Most “bad behaviour” is dysregulation. Fix the sleep. Fix the environment. The behaviour fixes itself.
02
Puppies aren't small adults. A 10-week-old puppy has the cognitive capacity of a toddler. They can't hold a stay for 30 seconds. They can't ignore distractions. They can't “know better.” They literally don't have the brain for it yet.
“They should know this by now” is almost always wrong. Expectations match age. Always. We don't ask Marlowe to do things she's not ready for because setting her up to fail teaches her nothing except that we can't be trusted to understand her.
Development isn't linear either. Puppies leap, plateau, and regress. Adolescence rewrites everything. Patience through the hard phases is what builds a confident adult dog.


03
Success through setup, not willpower. If Marlowe can reach the kids' shoes, she'll chew them. The fix isn't teaching “leave it.” The fix is moving the shoes. We control the environment so the puppy can succeed without needing to be corrected.

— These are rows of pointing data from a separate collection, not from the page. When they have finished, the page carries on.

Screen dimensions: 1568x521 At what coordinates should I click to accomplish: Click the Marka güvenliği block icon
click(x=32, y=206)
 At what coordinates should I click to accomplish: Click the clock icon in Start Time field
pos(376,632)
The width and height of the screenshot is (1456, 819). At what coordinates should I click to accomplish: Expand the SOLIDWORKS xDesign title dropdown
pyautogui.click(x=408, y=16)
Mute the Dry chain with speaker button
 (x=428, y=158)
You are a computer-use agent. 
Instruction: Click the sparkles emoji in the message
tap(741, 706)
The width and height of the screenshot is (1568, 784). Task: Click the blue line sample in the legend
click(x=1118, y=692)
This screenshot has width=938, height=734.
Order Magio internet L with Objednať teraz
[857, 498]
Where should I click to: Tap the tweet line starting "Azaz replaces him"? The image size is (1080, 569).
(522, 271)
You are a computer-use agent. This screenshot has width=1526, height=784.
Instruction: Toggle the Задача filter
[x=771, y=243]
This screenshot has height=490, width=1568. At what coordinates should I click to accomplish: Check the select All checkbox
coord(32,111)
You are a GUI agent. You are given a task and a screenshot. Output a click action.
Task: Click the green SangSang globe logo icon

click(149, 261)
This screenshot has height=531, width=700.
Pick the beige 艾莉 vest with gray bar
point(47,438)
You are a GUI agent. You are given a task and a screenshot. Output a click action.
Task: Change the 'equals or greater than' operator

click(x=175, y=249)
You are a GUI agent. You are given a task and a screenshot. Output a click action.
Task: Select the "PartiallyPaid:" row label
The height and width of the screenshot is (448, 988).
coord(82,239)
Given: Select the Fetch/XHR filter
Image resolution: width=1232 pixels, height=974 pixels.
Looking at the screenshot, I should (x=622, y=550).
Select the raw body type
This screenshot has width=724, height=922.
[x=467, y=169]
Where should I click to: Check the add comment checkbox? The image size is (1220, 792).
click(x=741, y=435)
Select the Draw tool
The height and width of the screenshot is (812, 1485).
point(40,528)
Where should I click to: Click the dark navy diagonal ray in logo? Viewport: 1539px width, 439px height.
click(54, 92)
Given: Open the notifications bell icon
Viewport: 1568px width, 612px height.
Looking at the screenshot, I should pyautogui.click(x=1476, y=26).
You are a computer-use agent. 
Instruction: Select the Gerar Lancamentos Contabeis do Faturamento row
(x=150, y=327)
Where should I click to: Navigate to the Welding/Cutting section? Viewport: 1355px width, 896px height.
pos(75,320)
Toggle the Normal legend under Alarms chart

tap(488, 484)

The crate is a regulation tool, not a cage. The baby gate is a boundary that doesn't need enforcing. The covered pen is a calm zone in a busy house. Every piece of the environment is intentional. We don't set Marlowe up to fail and then punish the failure. We design the space so the right choice is the easy choice.
Environment includes sound, light, routine, and the humans in the room. All of it shapes behaviour. All of it is within your control.
We're not trainers. We're parents raising a good dog on purpose.
What sets this apart
01
When something goes wrong, we ask why before we ask how to stop it. The answer is almost always in the schedule, the environment, or the developmental stage.
02
Our days are built around naps. Everything else fits in the wake windows. When we get this right, the whole house is calmer.
03
We never ask Marlowe to do something she isn't developmentally ready for. That means fewer failures and more confidence.
04
Not training sessions. Settle training happens on the kitchen floor while we cook. Recall happens in the garden between naps. The skills are real because the context is real.